1. McGreevy JW, Hakim CH, McIntosh MA, Duan D. Animal models of Duchenne muscular dystrophy: from basic mechanisms to gene therapy. Disease Models & Mechanisms. 2015;8(3):195-213.

2. Fukada S, Morikawa D, Yamamoto Y, Yoshida T, Sumie N, Yamaguchi M, et al. Genetic background affects properties of satellite cells and mdx phenotypes. Am J Pathol. 2010;176(5):2414-24.

3. Grounds MD, Radley HG, Lynch GS, Nagaraju K, De Luca A. Towards developing standard operating procedures for pre-clinical testing in the mdx mouse model of Duchenne muscular dystrophy. Neurobiol Dis. 2008;31(1):1-19.

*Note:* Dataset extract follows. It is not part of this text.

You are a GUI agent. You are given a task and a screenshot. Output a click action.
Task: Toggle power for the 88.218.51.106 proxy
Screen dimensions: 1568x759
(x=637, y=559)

4. Spurney CF, Gordish-Dressman H, Guerron AD, Sali A, Pandey GS, Rawat R, et al. Preclinical drug trials in the mdx mouse: assessment of reliable and sensitive outcome measures. Muscle Nerve. 2009;39(5):591-602.

5. Waters EA. MR imaging of the mouse hindlimb musculature (T2 weighted and T2 map): protocols.io; 2023 [Available from: https://protocols.io/view/mr-imaging-of-the-mouse-hindlimb-musculature-t2-we-cucjwsun

6. Demonbreun AR, Wyatt EJ, Fallon KS, Oosterbaan CC, Page PG, Hadhazy M, et al. A gene-edited mouse model of limb-girdle muscular dystrophy 2C for testing exon skipping. Dis Model Mech. 2019;13(2).

7. Weisstein EW. Pearson Mode Skewness MathWorld--A Wolfram Web Resource: Mathworld; [Available from: https://mathworld.wolfram.com/PearsonModeSkewness.html.

Figures

Figure 1: MRI-based measures stratify muscle disease severity. A: mdxD2 animal with severe disease and localized areas of high T2. B: mdxB10 animal with severe disease, overall increased T2 values, and localized areas of high T2. C: mdxB10 animal with mild disease, mildly elevated T2 values and small areas of high T2. D: healthy WT control with minimal regions of high T2 except intramuscular interfaces. Plots show the histograms of T2 values. Red dashed lines show the Gaussian distribution defined by mean & standard deviation of each T2 distribution, poorly describing actual data.

Figure 2: A plot of Pearson Skew vs interdecile range (IDR) for 20 mdxB10 animals and 5 healthy WT control animals, demonstrating that skew and IDR clearly separate the mdx and wildtype animals, identify a spectrum of disease in mdxB10 animals, and locate mdxD2 animals at the severe end of the disease spectrum. Data points marked A-D correspond to the images and distributions shown in Figure 1.


Figure 3: Reproducible MR image-based measures in healthy and diseased muscle. Test-retest reliability comparison of measured values of IDR (left) and skew (right) in mdxB10 mice imaged twice at an interval of 2 days. Heavy dashed lines represent average values for the experimental groups.

Figure 4: Strong correlation between dye uptake and MRI measures across muscle disease severity. Comparison of noninvasive in vivo image-based measurements of disease severity (skew and interdecile range) with ex vivo measurement of Evans Blue Dye, used to detect myocyte membrane damage. No muscle disease occurred in healthy WT controls (n=5), mild disease was present in mdxB10 mice (n=4), and severe disease was evident in mdxD2 mice (n=3). Both measures exhibited a strong linear correlation with the Evans Blue Dye (R2 vs IDR: 0.89; R2 vs skew: 0.86).